*** PASSAGE TO READ ***
Tokyo Electric to Build US Nuclear Plants: The No BS Info on Japan's Disastrous Nuclear Operators
Texas nuclear plants planned by Tokyo Electric. (Image: NINA)

I need to speak to you, not as a reporter, but in my former capacity as lead investigator in several government nuclear plant fraud and racketeering investigations.

I don’t know the law in Japan, so I can’t tell you if Tokyo Electric Power Co (TEPCO) can plead insanity to the homicides about to happen.

But what will Obama plead? The administration, just months ago, asked Congress to provide a $4 billion loan guarantee for two new nuclear reactors to be built and operated on the Gulf Coast of Texas – by TEPCO and local partners. As if the Gulf hasn’t suffered enough. Here are the facts about TEPCO and the industry you haven’t heard on CNN:

The failure of emergency systems at Japan’s nuclear plants comes as no surprise to those of us who have worked in the field.

Nuclear plants the world over must be certified for what is called “SQ” or “Seismic Qualification.” That is, the owners swear that all components are designed for the maximum conceivable shaking event, be it from an earthquake or an exploding Christmas card from al-Qaeda.

The most inexpensive way to meet your SQ is to lie. The industry does it all the time. The government team I worked with caught them once, in 1988, at the Shoreham plant in New York. Correcting the SQ problem at Shoreham would have cost a cool billion, so engineers were told to change the tests from “failed” to “passed.”

The company that put in the false safety report? Stone & Webster, now the nuclear unit of Shaw Construction, which will work with TEPCO to build the Texas plant. Lord help us.

There’s more.

Last night, I heard CNN reporters repeat the official line that the tsunami disabled the pumps needed to cool the reactors, implying that water unexpectedly got into the diesel generators that run the pumps.

These safety backup systems are the “EDGs” in nuke-speak: Emergency Diesel Generators. That they didn’t work in an emergency is like a fire department telling us they couldn’t save a building because “it was on fire.”

What dim bulbs designed this system? One of the reactors dancing with death at Fukushima Station 1 was built by Toshiba. Toshiba was also an architect of the emergency diesel system.

Now be afraid. Obama’s $4 billion bailout in the making is called the South Texas Project. It’s been sold as a red-white-and-blue way to make power domestically with a reactor from Westinghouse, a great American brand. However, the reactor will be made substantially in Japan by the company that bought the US brand name, Westinghouse – Toshiba.

I once had a Toshiba computer. I only had to send it in once for warranty work. However, it’s kind of hard to mail back a reactor with the warranty slip inside the box if the fuel rods are melted and sinking halfway to the earth’s core.

TEPCO and Toshiba don’t know what my son learned in eighth grade science class: tsunamis follow Pacific Rim earthquakes. So, these companies are real stupid, eh? Maybe. More likely is that the diesels and related systems wouldn’t have worked on a fine, dry afternoon.

Back in the day, when we checked the emergency backup diesels in America, a mind-blowing number flunked. At the New York nuclear plant, for example, the builders swore under oath that their three diesel engines were ready for an emergency. They’d been tested. The tests were faked; the diesels run for just a short time at low speed. When the diesels were put through a real test under emergency-like conditions, the crankshaft on the first one snapped in about an hour, then the second and third. We nicknamed the diesels, “Snap, Crackle and Pop.”
***
> **SET TASK A**:
In the Tokyo Electric article, which company bought the Westinghouse brand name?
*** RECORD SET ***
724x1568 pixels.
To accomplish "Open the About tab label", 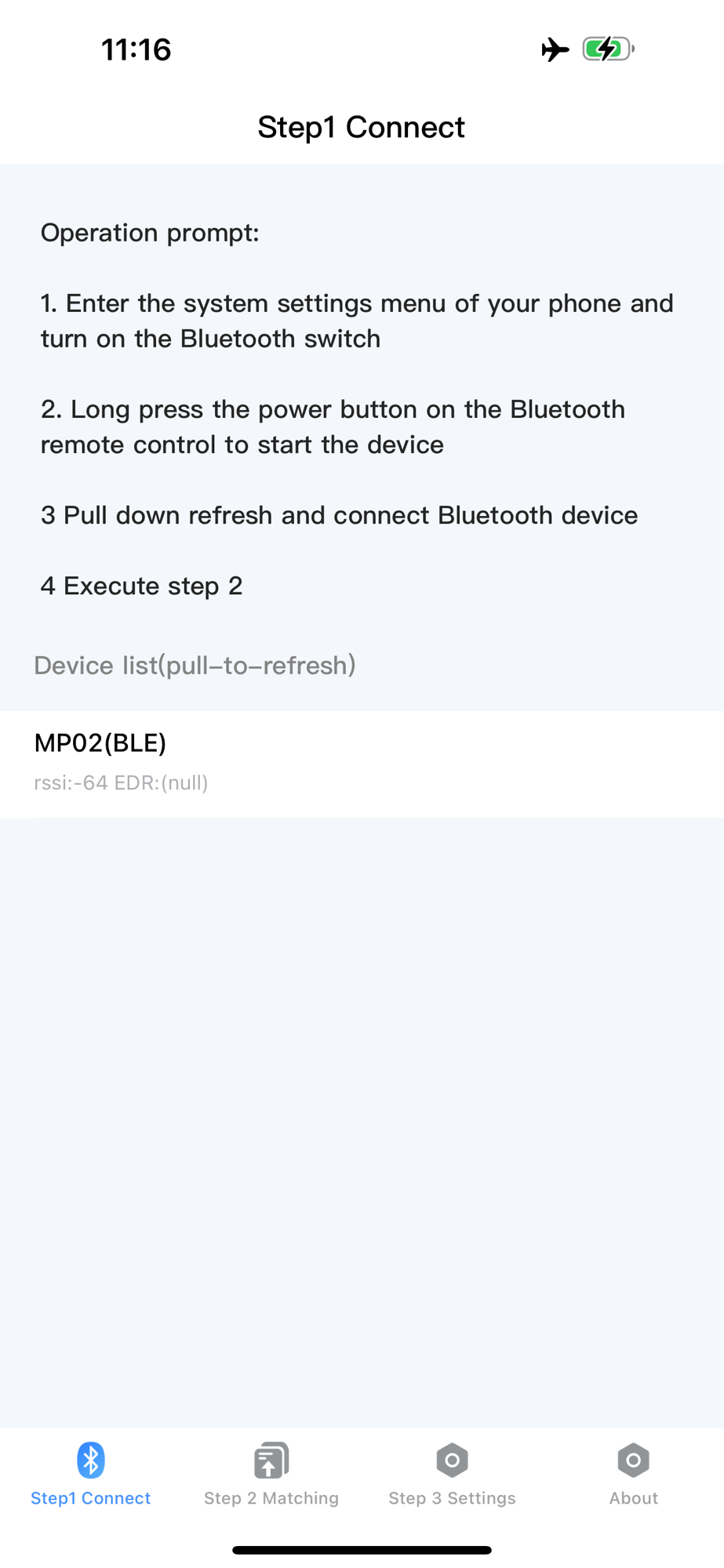I will 633,1498.
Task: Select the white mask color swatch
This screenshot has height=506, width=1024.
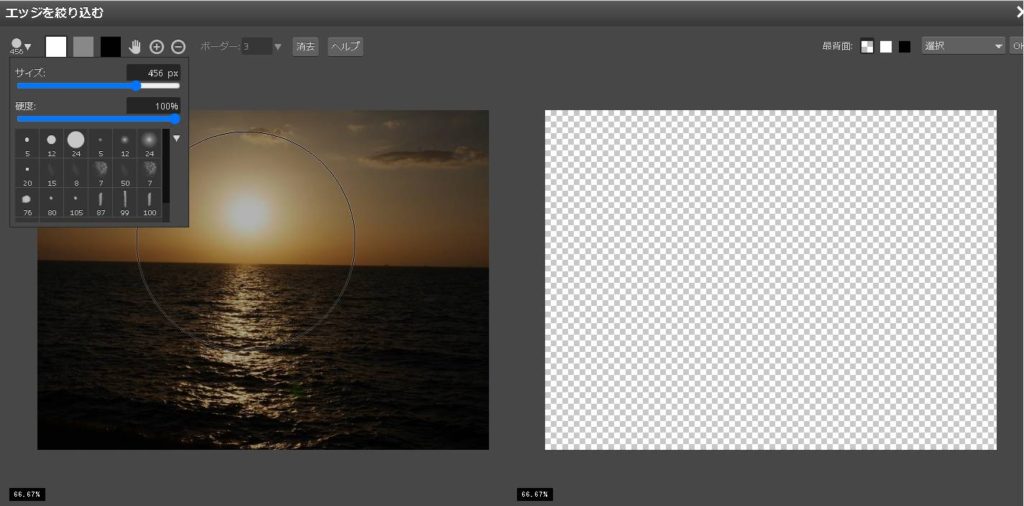Action: click(56, 46)
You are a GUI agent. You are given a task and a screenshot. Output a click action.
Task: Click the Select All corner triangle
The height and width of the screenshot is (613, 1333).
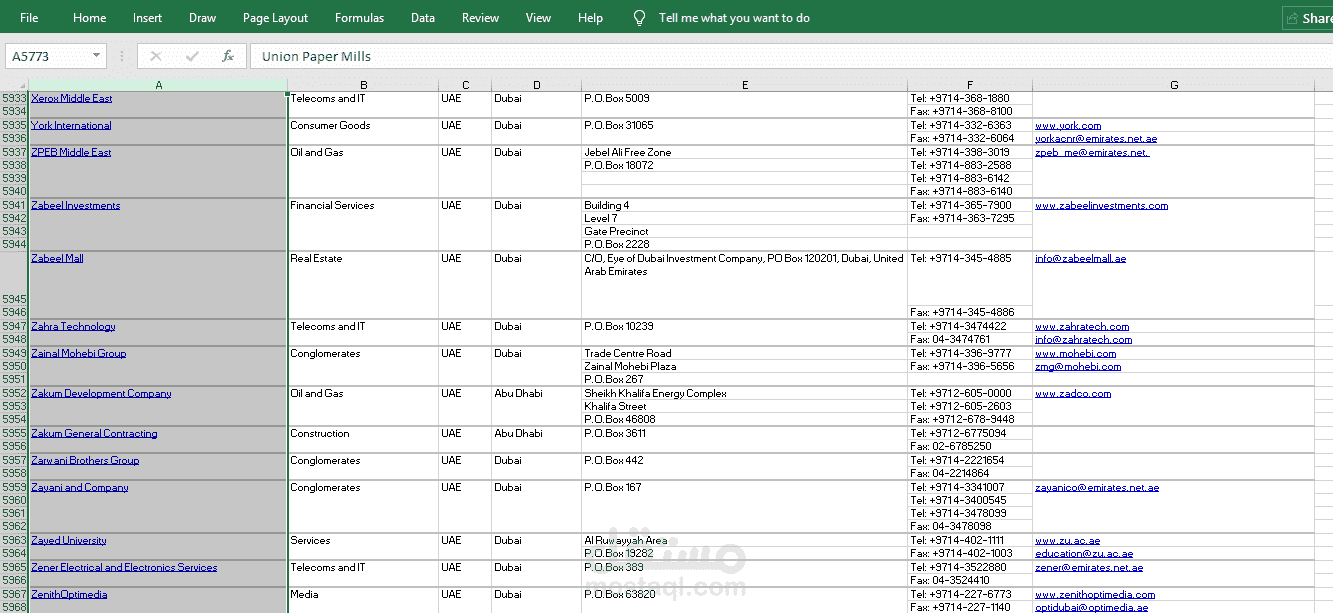coord(14,85)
***
> **SET TASK B**:
Format the rows from the line holding "You are a GUI" through the end of the rows, inclusive, as a two-column CSV with columns text and answer. Give one CSV line per row, put each field in quotes, turn line breaks into spaces, and leave out the pictures.

> **WORKED SOLUTION A**:
Toshiba

> **WORKED SOLUTION B**:
text,answer
"You are a GUI agent. You are given a task and a screenshot. Output a click action. Task: Click the Select All corner triangle The height and width of the screenshot is (613, 1333).","coord(14,85)"